Get the money

¿Tenemos crisis para largo? El que no lo vea es ciego o miente

¡Que nos pasamos de frenada! No se lo digo ni al camionero, ni al tendero, ni al taxista. Se lo digo al Gobierno, a los empresarios y también a los economistas que ven brotes verdes en cada esquina. Lo de Montoro es para darle de comer a parte. Una cosa es ser optimista y generar confianza, y otra bien distinta ser Montoro: euforia desmedida, confianza a borbotones y recuperación por todas partes. Lo de Botín fue de aurora boreal: tanto dinero llega a España que yo, cuando salgo de casa, tengo que apartar a los banqueros que me ofrecen créditos a diestro y siniestro. Crédito para un piso, para renovar  la lavadora, para montar un negocio, para las vacaciones y, yo, prudente por naturaleza, digo "no, no, no por favor". Y lo de los economistas ya es para darles de comer a parte.

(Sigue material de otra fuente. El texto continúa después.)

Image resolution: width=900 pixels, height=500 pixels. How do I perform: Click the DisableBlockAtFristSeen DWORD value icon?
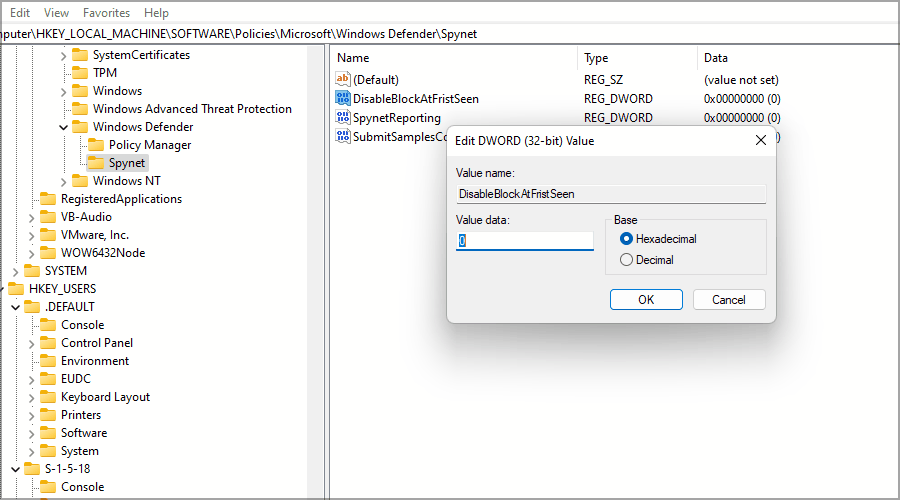coord(343,99)
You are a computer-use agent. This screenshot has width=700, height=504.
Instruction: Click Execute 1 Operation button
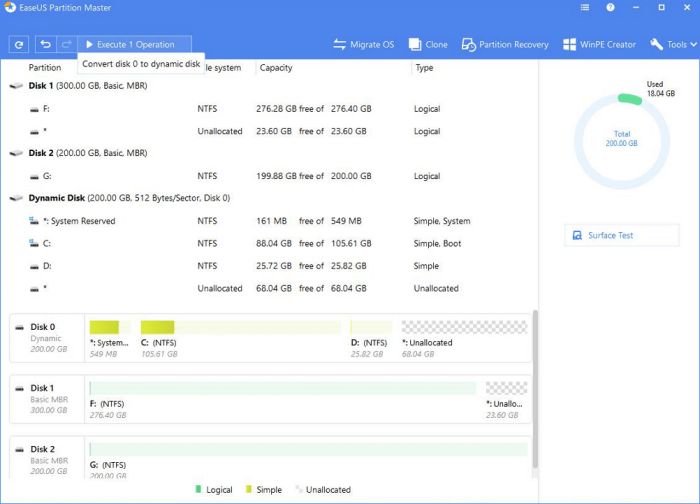click(129, 45)
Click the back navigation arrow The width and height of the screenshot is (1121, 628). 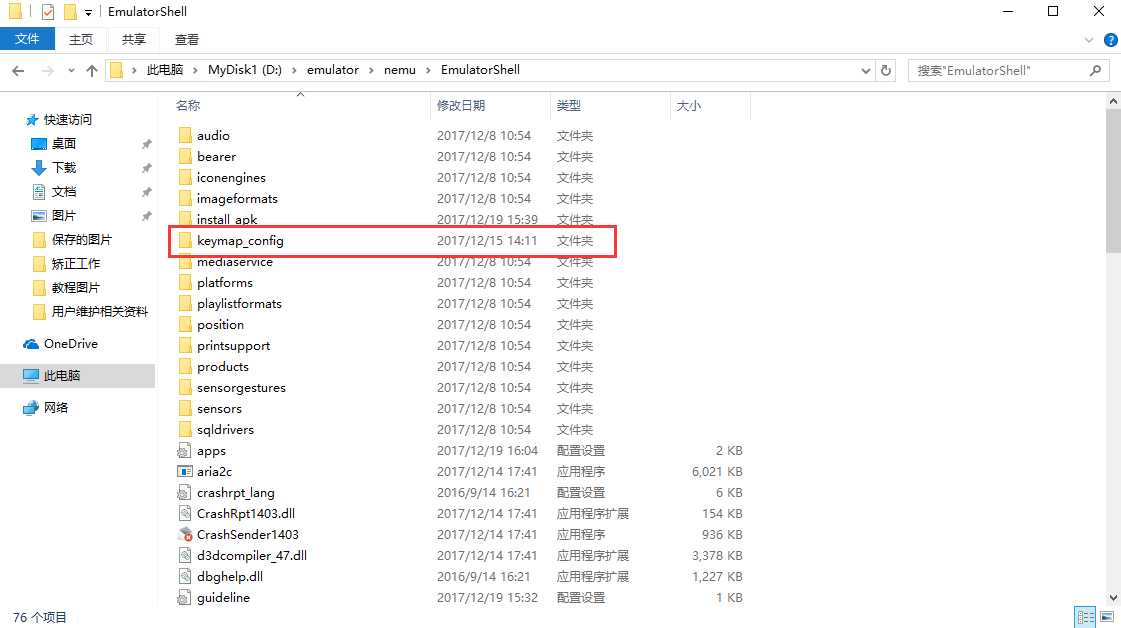pyautogui.click(x=19, y=70)
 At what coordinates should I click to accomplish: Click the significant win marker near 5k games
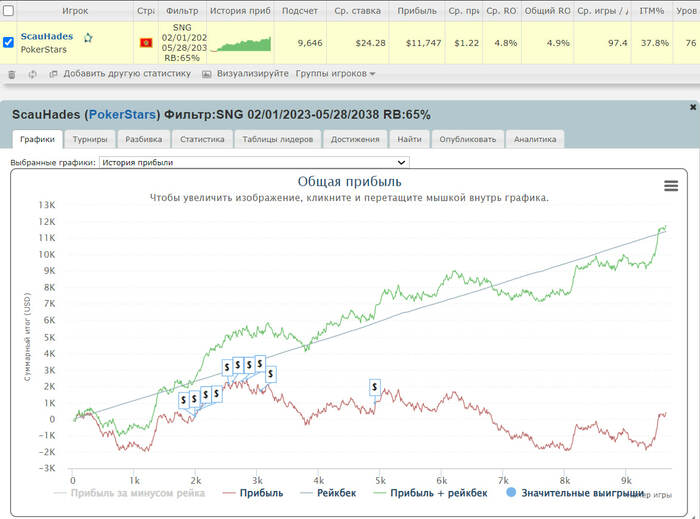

Si uno coge las portadas de los periódicos de esta semana parece que vivimos en otro país. España sale de la recesión más larga. La recesión se va, la crisis se queda. Fin de la recesión. Punto final a la recesión. Sí que es cierto que la economía española ha dejado atrás nueve meses de caída en el PIB, que las exportaciones y el turismo muestran síntomas de fortaleza, pero más cierto es que el consumo está bajo tierra, que no hay ahorro, falla la inversión y el crédito está desaparecido. Este mismo jueves AFI alertaba de que la falta de crédito se prolongará hasta 2015 y que la morosidad superará el 14%. Cierto es que la falta de empleo tortura a 5,9 millones de personas y nos amenaza absolutamente a todos, nadie está a salvo.

Es cierto que la EPA del tercer trimestre del año arroja un descenso de 72.800 en el número de parados. Que la tasa de paro baja al 25,98%, que el desempleo juvenil retrocede al 54,3%, que cae también el número de hogares con todos sus miembros en paro... Sí, la evolución de los datos es la mejor de los últimos años aunque todavía no es buena.

¿Lo mejor de la cifra? Que en el tercer trimestre se crearon  39.500 empleos. Es la primera vez que esto pasa desde 2010. El año pasado se destruyeron 96.900 puestos de trabajo. Y hay otro dato bueno: la ocupación aumentó en 52.000 personas en el empleo privado y bajó en 12.600 en el empleo público.

Éstas son las luces, pero hay algunos agujeros que invitan a moderar el optimismo por parte del Gobierno. Entre esos nubarrones, está la precarizacion del trabajo. Crece el número de parados de larga duración, la mita de ellos llevan más de dos años sin encontrar trabajo. Y, al mismo tiempo, se destruye trabajo indefinido para crear puestos temporales. El tercer trimestre del año se zanjó con 146.3000 indefinidos menos y 169.500 trabajos temporales más. ¿La razón? Principalmente el efecto estacional, es decir, verano, turismo, ocio y calor. Además hay mucho pesimismo por lo que aumenta el efecto desánimo: muchos parados se dan por derrotados y dejan de buscar porque saben que ya no van a encontrar nada. En el último trimestre la población activa ha bajado en 33.300.

Noticias por tanto positivas, la del PIB y la de la EPA del tercer trimestre. Positiva pero no lo suficientemente buena para escuchar al Gobierno, a empresarios y a los economistas hablar de margaritas y mariposas revoloteando al ritmo de música de violines. La crisis está en la calle y promete quedarse con nosotros durante un largo tiempo, y el que no lo vea o es ciego o miente.